Shiite forces in recent months have stepped up their targeting of U.S. soldiers in Baghdad with sophisticated EFPs, described by one official as being like “a spear that rips right through the vehicle.”

The penetrator, a heavy, metal projectile, is propelled by an explosive and strikes with enough speed and power to shatter the relatively brittle “high hard” steel of up-armored Humvees, creating what experts call “behind armor debris (BAD)” – essentially, turning pieces of the vehicle into shrapnel.

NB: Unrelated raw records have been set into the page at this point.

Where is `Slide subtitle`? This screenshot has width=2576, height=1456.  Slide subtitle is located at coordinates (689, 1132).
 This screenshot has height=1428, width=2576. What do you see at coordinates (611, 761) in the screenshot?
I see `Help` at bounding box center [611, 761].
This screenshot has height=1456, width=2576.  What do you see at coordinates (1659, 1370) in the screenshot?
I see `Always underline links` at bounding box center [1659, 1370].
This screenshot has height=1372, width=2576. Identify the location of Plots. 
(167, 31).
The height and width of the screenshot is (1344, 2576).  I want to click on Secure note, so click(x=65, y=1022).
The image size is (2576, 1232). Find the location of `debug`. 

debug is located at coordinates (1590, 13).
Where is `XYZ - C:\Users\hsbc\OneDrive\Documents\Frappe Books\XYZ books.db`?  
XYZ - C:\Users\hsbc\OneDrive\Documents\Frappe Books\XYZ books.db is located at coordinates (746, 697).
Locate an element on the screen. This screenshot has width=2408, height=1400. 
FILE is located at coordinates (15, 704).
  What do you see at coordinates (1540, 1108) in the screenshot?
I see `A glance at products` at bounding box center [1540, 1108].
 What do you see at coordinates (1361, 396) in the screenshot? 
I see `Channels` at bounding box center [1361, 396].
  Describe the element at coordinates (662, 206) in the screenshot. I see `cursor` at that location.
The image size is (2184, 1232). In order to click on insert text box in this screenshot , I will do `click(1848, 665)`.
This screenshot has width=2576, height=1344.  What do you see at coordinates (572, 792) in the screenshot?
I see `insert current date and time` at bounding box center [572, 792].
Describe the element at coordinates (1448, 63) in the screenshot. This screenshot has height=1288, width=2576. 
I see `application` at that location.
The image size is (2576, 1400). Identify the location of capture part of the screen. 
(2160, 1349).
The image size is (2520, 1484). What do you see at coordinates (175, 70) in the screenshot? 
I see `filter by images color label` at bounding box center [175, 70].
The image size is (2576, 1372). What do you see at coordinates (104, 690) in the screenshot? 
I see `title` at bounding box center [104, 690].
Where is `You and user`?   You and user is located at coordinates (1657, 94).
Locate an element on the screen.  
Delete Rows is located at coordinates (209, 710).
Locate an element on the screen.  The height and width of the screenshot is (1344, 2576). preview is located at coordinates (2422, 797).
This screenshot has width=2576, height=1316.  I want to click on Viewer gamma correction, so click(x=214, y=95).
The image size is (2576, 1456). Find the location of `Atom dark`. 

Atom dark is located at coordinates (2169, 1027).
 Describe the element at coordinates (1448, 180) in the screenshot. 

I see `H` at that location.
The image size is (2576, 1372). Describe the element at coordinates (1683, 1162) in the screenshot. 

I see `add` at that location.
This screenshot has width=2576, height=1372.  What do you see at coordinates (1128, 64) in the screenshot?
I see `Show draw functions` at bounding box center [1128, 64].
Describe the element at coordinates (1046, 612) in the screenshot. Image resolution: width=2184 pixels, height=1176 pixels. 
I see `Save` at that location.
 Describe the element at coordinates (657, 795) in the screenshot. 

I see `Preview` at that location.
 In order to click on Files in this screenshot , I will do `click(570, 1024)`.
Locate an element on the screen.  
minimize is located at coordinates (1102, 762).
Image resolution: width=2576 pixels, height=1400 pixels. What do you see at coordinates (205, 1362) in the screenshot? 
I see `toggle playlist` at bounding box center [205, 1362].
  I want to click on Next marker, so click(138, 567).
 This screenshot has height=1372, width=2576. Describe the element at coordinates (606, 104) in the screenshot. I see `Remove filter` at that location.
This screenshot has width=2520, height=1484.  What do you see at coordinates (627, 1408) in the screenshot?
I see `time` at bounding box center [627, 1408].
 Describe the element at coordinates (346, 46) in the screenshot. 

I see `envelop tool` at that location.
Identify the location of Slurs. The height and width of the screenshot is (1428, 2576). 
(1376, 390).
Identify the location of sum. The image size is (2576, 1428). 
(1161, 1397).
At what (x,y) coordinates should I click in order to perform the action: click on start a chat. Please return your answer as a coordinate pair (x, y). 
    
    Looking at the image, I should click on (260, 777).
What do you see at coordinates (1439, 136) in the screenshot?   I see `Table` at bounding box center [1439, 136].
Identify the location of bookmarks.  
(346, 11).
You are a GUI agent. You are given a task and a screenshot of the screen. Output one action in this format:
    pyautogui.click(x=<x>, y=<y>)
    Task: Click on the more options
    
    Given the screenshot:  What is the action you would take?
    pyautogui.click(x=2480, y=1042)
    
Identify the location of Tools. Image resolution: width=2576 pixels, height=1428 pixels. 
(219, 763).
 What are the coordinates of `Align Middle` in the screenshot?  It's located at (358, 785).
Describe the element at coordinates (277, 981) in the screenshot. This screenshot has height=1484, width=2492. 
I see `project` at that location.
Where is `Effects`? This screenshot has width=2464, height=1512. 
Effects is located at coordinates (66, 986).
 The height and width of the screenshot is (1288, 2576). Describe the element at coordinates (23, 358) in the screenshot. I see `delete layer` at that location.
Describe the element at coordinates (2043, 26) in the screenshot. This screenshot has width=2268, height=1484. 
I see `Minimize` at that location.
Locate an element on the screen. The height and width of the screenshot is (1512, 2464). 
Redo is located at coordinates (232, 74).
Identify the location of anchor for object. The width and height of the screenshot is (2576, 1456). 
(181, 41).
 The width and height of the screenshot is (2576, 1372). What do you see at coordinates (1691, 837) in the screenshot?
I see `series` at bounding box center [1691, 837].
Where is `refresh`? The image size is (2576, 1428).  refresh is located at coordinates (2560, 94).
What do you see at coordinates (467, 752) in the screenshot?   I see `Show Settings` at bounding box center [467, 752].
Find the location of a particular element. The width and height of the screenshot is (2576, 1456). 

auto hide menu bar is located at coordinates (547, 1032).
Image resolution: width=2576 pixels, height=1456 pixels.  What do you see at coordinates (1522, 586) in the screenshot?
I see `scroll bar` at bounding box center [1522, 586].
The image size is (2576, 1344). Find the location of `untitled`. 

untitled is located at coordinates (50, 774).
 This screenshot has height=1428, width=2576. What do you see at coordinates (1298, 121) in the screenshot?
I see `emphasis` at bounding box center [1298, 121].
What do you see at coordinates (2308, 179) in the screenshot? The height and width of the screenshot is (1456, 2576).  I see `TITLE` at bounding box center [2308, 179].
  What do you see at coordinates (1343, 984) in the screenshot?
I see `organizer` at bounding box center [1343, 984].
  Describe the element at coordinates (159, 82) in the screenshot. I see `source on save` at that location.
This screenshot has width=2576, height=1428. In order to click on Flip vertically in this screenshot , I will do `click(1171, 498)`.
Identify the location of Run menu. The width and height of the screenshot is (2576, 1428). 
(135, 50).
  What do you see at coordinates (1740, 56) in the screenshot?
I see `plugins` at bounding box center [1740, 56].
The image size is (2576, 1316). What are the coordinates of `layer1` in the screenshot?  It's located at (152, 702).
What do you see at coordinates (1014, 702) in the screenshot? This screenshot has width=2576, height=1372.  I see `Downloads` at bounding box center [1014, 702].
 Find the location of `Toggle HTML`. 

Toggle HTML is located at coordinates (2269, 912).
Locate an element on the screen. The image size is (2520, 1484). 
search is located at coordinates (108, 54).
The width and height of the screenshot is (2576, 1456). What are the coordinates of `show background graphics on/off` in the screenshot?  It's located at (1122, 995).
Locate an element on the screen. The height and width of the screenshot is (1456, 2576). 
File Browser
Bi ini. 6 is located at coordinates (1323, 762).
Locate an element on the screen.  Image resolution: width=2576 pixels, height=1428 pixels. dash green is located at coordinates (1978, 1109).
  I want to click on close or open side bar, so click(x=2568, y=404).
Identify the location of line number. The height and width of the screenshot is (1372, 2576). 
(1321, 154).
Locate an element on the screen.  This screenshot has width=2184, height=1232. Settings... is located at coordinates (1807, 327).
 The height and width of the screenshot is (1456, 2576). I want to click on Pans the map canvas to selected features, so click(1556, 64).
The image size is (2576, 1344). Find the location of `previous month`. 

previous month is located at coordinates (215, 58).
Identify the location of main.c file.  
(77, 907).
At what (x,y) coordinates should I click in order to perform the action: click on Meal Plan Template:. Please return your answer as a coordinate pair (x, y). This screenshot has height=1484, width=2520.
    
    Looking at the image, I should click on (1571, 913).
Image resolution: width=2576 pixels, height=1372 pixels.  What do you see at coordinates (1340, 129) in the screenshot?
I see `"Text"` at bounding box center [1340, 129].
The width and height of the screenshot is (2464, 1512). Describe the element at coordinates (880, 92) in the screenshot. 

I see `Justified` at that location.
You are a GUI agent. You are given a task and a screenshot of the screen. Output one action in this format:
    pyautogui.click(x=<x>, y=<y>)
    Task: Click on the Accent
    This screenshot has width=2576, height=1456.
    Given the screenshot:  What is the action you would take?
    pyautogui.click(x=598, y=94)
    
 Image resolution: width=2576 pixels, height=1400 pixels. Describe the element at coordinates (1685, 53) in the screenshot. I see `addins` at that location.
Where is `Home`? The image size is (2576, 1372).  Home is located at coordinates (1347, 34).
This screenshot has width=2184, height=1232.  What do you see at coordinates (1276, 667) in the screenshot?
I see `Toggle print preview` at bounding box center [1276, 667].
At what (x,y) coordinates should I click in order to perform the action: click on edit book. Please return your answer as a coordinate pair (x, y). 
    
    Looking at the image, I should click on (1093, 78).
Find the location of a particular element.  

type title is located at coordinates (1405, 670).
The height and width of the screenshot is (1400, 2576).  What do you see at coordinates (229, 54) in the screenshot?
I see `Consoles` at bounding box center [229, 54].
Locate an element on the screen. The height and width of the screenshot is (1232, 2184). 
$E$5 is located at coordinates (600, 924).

The new armor kit is designed with more flexible materials that slow the projectile and contain the debris, limiting the damage to that caused directly by the EFP.

There is no guarantee, however, that even the latest armor can prevent deaths from EFPs, senior defense officials have emphasized, and U.S. troops in Humvees outfitted with the new kit have been killed by EFPs.

The Pentagon does not release overall data on EFP strikes or their effectiveness, to prevent attackers from exploiting such information. But reports from the military and family members on specific attacks indicate that since November, at least 11 U.S. soldiers and an interpreter have died in strikes caused by EFPs, all but one of them in Baghdad.

“In November there was all of a sudden a ridiculous surge in EFP activity. People were getting killed left and right,” said one military officer who served recently in Iraq. While other roadside bombs often cause no casualties, EFPs “make everyone nervous,” he said. “It’s a catastrophic weapon.”

Senior U.S military officials in Baghdad held a briefing yesterday in which they presented evidence of apparent Iranian involvement in supplying EFP technology and components to fighters in Iraq.

EFP attacks are a small percentage of the roughly 1,200 attacks against U.S. forces each month involving roadside bombs, according to the Pentagon’s Joint IED Defeat Organization. About half all roadside bombs in Iraq are found and disabled, and only 20 percent cause U.S. casualties. But EFPs “are far more lethal,” Defense Secretary Robert Gates said recently. “They can take out an Abrams tank.”